Diallo's story, and the officer's fatal pre-judgment of him, is recounted in Malcolm Gladwell's
2005 bestseller Blink. Gladwell, and the social psychologists whose
work he draws upon, explores Diallo's case as an example of that grey area between deliberate
violence and an accident, propagated by non-conscious, or implicit biases.
The officers did discriminate against Diallo, but the prejudice they acted on may have been
driven by something more subtle than simple hatred.
And that's an important thing to think about. Yes, there are lots of overtly bigoted people
and policies at work all over the world, but what we're interested in today is the more
insidious, non-conscious automatic bias, and how it can affect our behavior.

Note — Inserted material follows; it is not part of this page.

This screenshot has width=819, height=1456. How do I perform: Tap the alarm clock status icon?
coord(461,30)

The fact is, our implicit biases affect the way we relate to others in a very real way.
Our race, gender, age, religion, or sexual orientation can make the difference between
whether we get a job or not, a fair paycheck, or a good rental, or whether we get randomly
pulled over or shot and killed for reaching for a wallet.
In the last two episodes, we've examined how we think about and how we influence one another,
but social psychology is also about how we relate to one another.

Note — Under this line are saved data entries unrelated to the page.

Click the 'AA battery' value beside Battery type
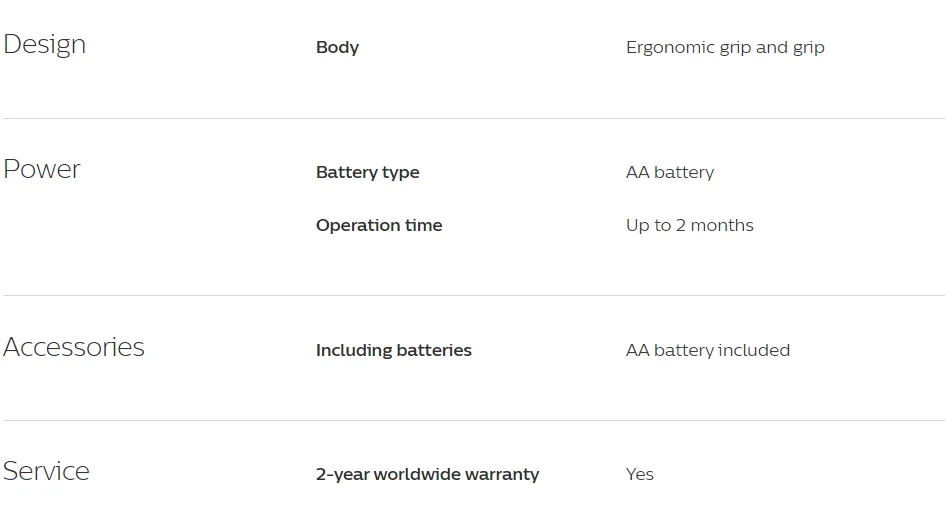 tap(669, 172)
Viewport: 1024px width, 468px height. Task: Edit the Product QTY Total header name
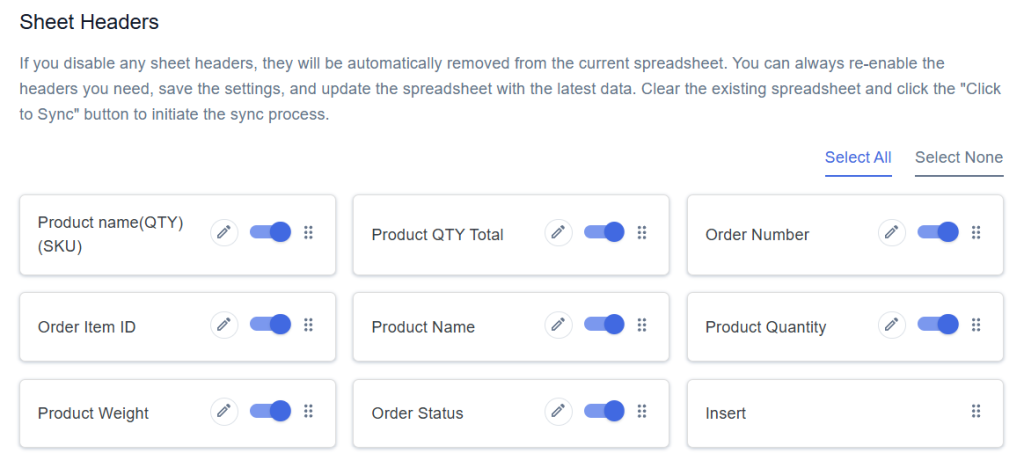558,232
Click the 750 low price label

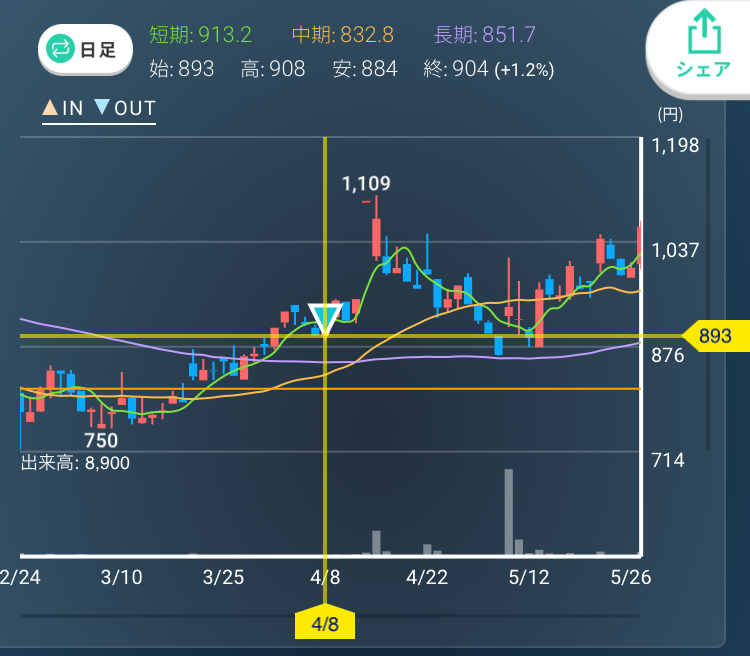click(x=100, y=441)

Like what factors might cause us to help another person, or harm them, or fear them? What are
the social, and cognitive, and emotional roots of prejudice, racism, and sexism, and how
do they shape our society? These are some of the aspects of ourselves that are the hardest
and most uncomfortable for us to explore, which is why they're so important to understand.
We've all been unfairly judged in our time, and let's not pretend that we haven't done
our fair share of uninformed judging too.

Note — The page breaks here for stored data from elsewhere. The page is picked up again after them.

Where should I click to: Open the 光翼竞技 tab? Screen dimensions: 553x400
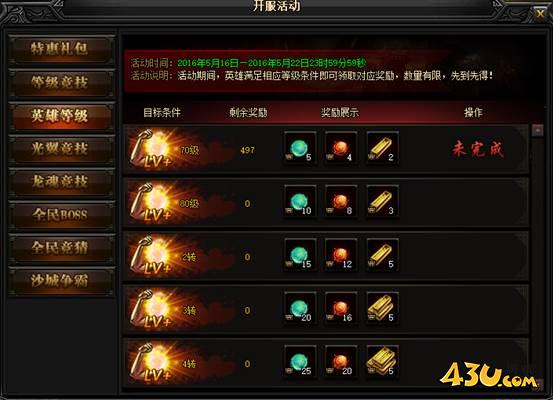61,149
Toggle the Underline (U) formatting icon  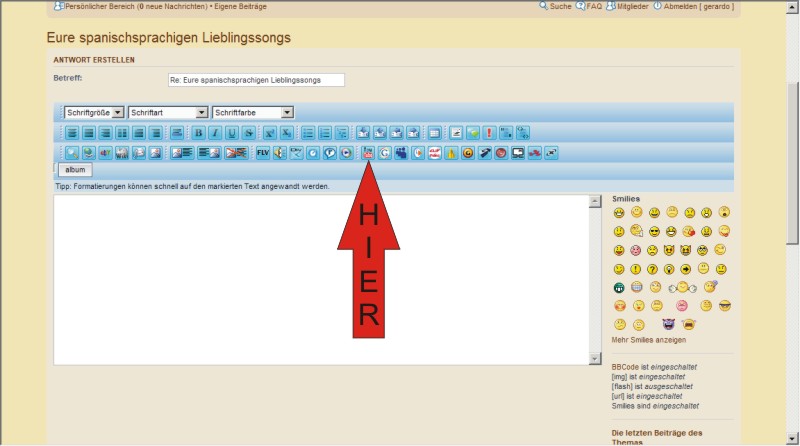[x=232, y=132]
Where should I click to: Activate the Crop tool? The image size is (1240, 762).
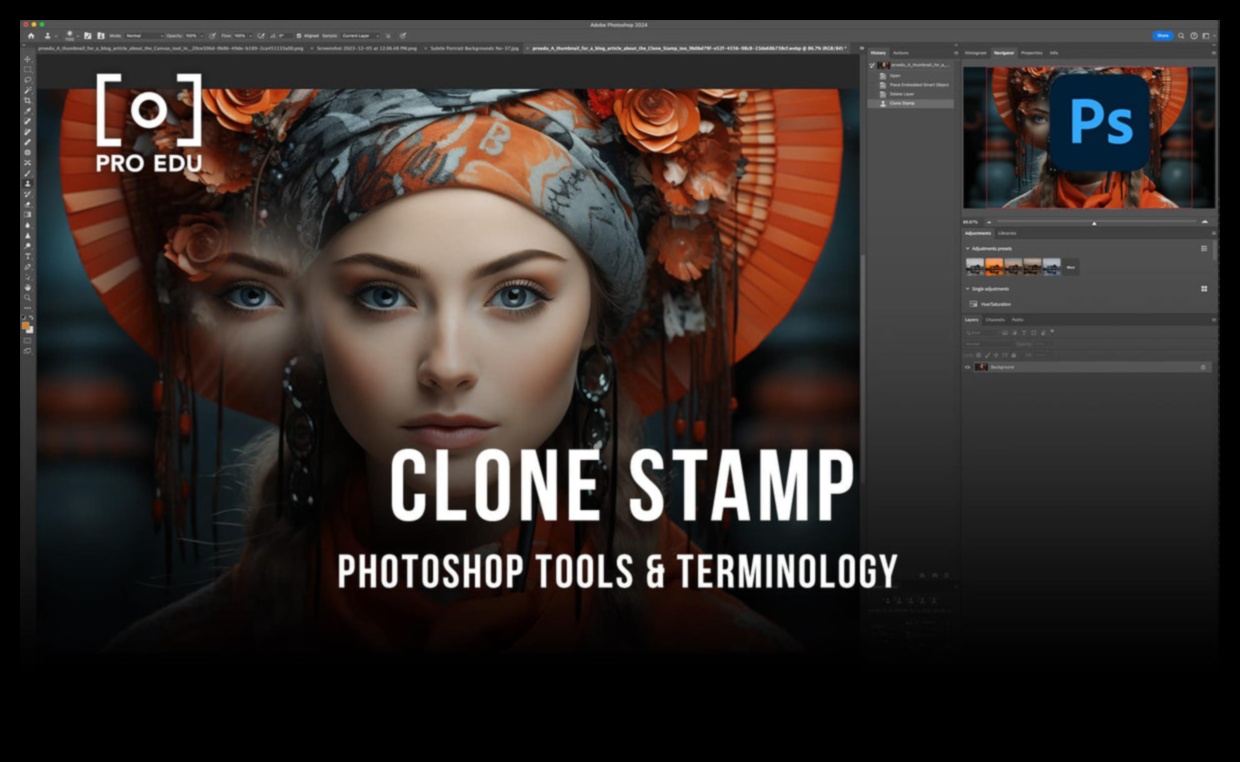28,100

Like it or not, prejudice is a common human condition.
Prejudice just means "prejudgment." It's an unjustified, typically negative attitude toward
an individual or group. Prejudicial attitudes are often directed along
the lines of gender, ethnic, socioeconomic status, or culture, and by definition, prejudice
is not the same thing as stereotyping or discrimination, although the three phenomena are intimately related.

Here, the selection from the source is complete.